Using a correlation heatmap to show relationship between Borrower APR,Rate,Loan amount and Prosper Score it shows higher correlation between the borrower APR and rating and a negative relationship between prosper score and API confirming the box plot above.
Using a heatmap to show the relationship Between Income Range and Homeowner, The distribution show that majority of the individals collect loans within 10k range below. Also,within 15k above the borrowers who had homes dominated the disribution in collecting higher loans range
using clusterd bar chart to show the Loan amount been distributed by the Term, The plot shows that 36 term which is 3 years was the highest distribution for all the amount collected except for the 30k upward, which had the 60 term that 5 years slightly higher. Only a few borrowers collected loans for one year, and for the higher loan from 25k no individual collected the loan for a year.

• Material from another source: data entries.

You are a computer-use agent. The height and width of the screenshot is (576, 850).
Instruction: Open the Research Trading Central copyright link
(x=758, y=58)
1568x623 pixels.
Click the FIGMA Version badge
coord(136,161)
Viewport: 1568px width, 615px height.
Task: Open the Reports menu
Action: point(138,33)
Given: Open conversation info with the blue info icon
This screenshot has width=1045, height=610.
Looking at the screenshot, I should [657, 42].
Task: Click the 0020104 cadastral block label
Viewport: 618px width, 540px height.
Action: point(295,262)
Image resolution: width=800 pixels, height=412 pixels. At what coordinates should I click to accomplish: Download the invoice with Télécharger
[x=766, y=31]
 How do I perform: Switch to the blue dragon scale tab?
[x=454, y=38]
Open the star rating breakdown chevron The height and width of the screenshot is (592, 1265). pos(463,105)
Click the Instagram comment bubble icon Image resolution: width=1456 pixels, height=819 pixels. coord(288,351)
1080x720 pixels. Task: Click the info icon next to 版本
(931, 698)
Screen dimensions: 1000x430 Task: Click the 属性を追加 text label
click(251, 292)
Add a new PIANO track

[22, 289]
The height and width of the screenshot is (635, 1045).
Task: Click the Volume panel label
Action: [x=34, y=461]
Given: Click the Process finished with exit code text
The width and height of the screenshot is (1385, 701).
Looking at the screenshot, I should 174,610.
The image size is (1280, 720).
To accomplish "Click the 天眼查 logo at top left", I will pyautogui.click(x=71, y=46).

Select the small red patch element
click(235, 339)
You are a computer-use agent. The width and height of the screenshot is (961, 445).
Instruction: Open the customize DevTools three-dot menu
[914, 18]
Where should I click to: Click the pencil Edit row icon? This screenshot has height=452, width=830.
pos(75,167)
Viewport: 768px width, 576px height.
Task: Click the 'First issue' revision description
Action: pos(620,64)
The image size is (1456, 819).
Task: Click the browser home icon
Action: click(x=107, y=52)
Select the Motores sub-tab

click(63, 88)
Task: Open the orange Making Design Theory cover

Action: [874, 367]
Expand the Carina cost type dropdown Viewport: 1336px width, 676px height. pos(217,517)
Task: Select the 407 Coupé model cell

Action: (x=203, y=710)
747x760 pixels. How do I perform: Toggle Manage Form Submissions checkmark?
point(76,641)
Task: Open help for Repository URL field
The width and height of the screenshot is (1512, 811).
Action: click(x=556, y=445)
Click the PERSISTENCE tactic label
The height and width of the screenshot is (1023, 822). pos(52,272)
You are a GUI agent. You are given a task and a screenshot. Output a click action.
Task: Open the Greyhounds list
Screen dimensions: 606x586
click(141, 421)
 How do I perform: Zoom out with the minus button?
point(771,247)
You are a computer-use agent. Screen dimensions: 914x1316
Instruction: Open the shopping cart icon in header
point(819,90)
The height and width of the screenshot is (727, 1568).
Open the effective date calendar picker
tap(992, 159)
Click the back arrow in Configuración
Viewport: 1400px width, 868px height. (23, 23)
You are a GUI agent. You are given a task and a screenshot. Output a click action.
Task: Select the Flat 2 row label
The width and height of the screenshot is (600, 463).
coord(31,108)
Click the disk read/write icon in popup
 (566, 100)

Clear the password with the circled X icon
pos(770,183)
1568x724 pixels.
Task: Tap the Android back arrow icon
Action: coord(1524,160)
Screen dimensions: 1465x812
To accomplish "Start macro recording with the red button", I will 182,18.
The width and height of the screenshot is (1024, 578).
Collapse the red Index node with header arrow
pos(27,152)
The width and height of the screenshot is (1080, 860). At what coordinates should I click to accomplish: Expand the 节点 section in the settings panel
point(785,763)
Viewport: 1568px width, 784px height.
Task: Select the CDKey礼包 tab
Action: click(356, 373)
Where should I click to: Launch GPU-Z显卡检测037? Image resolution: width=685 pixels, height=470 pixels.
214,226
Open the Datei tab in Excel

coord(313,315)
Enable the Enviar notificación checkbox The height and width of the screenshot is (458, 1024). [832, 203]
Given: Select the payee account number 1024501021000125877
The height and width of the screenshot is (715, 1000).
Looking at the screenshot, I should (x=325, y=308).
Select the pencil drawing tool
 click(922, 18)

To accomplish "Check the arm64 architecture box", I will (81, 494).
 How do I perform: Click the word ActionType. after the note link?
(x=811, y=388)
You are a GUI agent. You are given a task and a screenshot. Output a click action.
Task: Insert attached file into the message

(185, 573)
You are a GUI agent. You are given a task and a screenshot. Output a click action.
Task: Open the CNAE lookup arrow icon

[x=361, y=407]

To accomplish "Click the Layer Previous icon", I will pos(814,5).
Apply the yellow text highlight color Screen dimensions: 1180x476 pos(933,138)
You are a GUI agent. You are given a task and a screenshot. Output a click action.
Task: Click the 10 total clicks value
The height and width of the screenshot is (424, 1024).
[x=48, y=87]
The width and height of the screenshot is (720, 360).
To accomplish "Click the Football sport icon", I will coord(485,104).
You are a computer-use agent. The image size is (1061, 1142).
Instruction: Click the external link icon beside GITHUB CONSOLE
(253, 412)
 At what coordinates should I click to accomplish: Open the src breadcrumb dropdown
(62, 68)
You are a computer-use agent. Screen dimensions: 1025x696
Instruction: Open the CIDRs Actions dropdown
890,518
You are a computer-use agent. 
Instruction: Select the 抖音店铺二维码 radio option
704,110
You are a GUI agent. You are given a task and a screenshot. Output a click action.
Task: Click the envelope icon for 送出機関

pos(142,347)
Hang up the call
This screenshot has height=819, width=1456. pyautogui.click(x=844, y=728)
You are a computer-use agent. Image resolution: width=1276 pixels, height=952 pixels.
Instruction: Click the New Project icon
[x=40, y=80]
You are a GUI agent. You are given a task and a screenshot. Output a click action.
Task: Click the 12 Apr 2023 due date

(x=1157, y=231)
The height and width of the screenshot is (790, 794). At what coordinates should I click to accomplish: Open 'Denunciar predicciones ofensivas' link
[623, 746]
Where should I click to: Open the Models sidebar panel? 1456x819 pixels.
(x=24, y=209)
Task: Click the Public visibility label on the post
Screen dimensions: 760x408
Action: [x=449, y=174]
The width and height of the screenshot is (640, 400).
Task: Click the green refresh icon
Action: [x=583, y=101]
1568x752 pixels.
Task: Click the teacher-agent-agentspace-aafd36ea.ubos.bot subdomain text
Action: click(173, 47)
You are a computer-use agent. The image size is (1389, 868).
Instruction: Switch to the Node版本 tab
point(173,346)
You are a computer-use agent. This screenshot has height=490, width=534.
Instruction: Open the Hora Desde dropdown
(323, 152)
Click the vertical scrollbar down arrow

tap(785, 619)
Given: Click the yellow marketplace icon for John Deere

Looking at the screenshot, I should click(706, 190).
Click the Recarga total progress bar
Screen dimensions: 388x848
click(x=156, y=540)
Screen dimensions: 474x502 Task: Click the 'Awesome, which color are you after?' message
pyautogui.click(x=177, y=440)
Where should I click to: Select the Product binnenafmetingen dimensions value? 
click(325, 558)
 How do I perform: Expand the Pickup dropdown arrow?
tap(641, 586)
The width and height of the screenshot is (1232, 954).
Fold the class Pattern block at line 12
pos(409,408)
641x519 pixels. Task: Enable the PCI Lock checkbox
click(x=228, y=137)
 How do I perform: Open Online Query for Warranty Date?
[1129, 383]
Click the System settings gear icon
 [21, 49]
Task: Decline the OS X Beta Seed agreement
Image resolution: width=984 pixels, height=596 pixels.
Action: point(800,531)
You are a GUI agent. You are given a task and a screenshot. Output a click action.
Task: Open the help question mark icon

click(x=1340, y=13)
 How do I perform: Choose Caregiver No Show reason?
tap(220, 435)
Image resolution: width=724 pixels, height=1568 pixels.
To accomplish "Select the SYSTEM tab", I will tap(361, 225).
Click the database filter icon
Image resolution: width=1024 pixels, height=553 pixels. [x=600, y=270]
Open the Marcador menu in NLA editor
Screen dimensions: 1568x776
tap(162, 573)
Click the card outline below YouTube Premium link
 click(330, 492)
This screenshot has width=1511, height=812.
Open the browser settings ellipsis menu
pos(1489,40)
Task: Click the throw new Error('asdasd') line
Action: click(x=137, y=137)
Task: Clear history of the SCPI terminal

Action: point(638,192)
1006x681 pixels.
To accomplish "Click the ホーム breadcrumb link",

Showing how Borrower APR affect the loan range and Homeowner relationship with an heatmap to look further into the bivariiate plot, the disribution shows that The borrowers APR had no effect on the home owner relationship. Although, the loan amount had an inverse relationship with borrower APR.
Looking further into the clusterd bar chart in the bivariate while adding Term to the distribution, the plot shows that the longer term(5 years) had higher borrower APR. which means the longer the term the individual collect the loan the higher their API gets.
the two multivariate insight are significant for my explainatory analysis.
The first multivariate showed that the higher the API, the lower the loan collected and the homeowner had no influence on the loan amount range. However, using the term shows the longer the term which loan was collected no matter the amount, the higher the APR gets.